I know you'll recognize the parsley, cilantro and basil...but did you wonder about the herb in the lower left corner? Here's a closer view...
It's purslane, not specifically cultivated in a nice row in the garden, but growing among it's friends and between the blocks in the garden dividers—some might refer to it as a weed, but I'm starting to consider it a cover crop!
It goes by the name of PURSLANE!
Oddly, though it grows like a weed, we don't begin to appreciate that it's probably the most nutritious herb out in our garden.
Below are a couple of references for your reading. (Now get out there are reconsider your viewpoint. Pick and USE this so-called weed if you're lucky enough to find it growing in your yard!)
Purslane - Weed It or Eat It?
Is it a weed or a wonderful taste treat? Purslane is cursed and curried all at the same time. For most of us, it comes as an unwelcome guest. Purslane, Portulaca oleracea, is probably in your garden right now but not because you invited it to dinner.
Purslane is native to India and Persia and has spread throughout the world as an edible plant and as a weed. Many cultures embrace purslane as a food.
Purslane has fleshy succulent leaves and stems with yellow flowers. They look like baby jade plants. The stems lay flat on the ground as they radiate from a single taproot sometimes forming large mats of leaves. It is closely related to Rose Moss, Portulaca grandiflora, grown as a "not so weedy" ornamental. Check out U of I's Midwestern Turfgrass Weed Identification website for some great pictures of purslane.

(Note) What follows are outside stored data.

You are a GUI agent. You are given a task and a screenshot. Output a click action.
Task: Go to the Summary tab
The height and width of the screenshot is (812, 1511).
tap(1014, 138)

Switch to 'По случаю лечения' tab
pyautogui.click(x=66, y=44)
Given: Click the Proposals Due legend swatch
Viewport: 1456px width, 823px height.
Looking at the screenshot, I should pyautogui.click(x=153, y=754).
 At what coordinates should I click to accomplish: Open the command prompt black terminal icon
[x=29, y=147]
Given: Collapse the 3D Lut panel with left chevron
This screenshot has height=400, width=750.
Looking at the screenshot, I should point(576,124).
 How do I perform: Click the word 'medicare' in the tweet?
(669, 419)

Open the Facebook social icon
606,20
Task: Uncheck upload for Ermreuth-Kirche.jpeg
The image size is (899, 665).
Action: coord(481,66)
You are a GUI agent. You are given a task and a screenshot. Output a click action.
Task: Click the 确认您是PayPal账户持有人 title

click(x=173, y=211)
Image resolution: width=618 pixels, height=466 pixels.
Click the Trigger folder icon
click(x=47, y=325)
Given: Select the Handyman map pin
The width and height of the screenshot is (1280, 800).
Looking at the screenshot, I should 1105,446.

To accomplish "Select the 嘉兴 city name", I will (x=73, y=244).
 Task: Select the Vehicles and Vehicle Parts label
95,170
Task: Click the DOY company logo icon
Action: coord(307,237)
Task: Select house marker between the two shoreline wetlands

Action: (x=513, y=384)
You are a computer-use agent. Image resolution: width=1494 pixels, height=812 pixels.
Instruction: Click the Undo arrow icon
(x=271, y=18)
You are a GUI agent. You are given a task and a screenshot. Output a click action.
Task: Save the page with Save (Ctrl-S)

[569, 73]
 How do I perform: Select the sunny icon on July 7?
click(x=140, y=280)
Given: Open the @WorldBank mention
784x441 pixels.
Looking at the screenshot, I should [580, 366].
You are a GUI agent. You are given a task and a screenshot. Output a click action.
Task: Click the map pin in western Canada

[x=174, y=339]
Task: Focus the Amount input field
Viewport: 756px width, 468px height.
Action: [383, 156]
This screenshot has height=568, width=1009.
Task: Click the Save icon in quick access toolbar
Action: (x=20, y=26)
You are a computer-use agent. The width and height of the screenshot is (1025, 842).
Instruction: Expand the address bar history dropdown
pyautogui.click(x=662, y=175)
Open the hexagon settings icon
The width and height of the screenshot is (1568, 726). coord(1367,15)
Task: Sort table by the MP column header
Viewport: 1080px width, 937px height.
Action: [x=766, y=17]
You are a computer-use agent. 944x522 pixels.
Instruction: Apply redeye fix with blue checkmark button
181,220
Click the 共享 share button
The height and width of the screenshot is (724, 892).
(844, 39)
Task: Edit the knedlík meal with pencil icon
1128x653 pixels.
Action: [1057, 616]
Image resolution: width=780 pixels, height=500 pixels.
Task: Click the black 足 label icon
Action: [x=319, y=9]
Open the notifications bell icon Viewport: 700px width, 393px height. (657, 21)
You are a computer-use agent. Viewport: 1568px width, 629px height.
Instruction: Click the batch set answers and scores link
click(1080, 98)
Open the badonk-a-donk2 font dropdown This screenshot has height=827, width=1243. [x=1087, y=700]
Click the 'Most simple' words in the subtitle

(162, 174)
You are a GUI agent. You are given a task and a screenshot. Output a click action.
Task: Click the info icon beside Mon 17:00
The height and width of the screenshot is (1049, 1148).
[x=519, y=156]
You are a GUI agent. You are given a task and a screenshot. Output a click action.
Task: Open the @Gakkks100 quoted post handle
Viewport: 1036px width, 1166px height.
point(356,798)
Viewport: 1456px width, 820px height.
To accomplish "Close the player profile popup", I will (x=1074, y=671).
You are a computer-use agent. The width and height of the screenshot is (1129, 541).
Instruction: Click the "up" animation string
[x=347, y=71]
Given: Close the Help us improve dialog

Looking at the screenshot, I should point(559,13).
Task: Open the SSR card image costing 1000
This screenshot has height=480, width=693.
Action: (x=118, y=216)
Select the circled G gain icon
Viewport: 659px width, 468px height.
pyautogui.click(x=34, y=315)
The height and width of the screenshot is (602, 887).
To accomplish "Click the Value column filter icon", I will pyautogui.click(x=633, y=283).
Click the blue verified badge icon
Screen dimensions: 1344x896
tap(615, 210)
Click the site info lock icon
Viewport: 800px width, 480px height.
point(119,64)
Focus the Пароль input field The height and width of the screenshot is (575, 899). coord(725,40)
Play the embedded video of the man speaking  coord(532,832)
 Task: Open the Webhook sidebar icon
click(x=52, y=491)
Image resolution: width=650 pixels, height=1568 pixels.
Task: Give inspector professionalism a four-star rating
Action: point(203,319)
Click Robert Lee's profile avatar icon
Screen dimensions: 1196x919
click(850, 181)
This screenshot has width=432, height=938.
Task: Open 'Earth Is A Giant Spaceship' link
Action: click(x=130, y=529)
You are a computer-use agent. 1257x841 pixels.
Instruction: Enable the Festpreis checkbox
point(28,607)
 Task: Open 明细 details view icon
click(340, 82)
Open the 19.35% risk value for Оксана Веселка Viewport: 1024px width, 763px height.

Purslane is an annual reproducing from seeds and from stem pieces. Seeds of purslane have been known to stay viable for 40 years in the soil. You may find that fact either depressing or exciting.
If you are trying to control purslane the number one rule is don't let it go to seed. About three weeks after you notice seedlings, the flowers and seeds will be produced. Also plants or plant pieces that are uprooted but not removed can root back into the soil. Again depressing or exciting. Running a tiller through purslane is called purslane multiplication.
Purslane grows just about anywhere from fertile garden soil to the poorest arid soils. A rock driveway is nirvana to purslane. It's succulent characteristic makes it very drought tolerant. Purslane prefers the fine textured soils of seedbeds as in vegetable gardens or open soil areas in paths. It doesn't germinate well when seeds are more than 1/2 inch deep. Tilling brings seeds to the surface where they quickly germinate. Mulching will help to control purslane. Purslane seeds germinate best with soil temperatures of 90 degrees so mulching may again help to control it. Since it germinates in high soil temperatures also means it doesn't appear until June when preemergent herbicides may have lost their effectiveness.
Now if you are in the "if you can't beat 'em than eat 'em" category, you won't go hungry this year. There are plenty of purslane plants out there and I'm sure your neighbors would love to share theirs with you. If you are a connoisseur, you can also purchase purslane seeds for the cultivated forms for better flavor and easier harvesting. They tend to grow more upright than the wild types.
With purslane aficionados the preference is in eating fresh young plants, and especially young leaves and tender stem tips. The taste is similar to watercress or spinach. Use purslane in salads or on sandwiches instead of lettuce or pickles. Next time order a ham and purslane on rye. Purslane can also be cooked as a potherb, steamed, stir-fried or pureed. It tends to get a bit slimy if overcooked. It can be substituted for spinach in many recipes. Seeds are also edible.
Before grazing in your yard be sure to wash the purslane thoroughly and make sure it is free of any pesticides. As with any new food, don't over indulge. For recipes go to http://www.prairielandcsa.org/recipes/purslane.html .
Here's another excellent article on purslane and nutritional value.
Have a great time re-considering your attitude towards this so-called weed!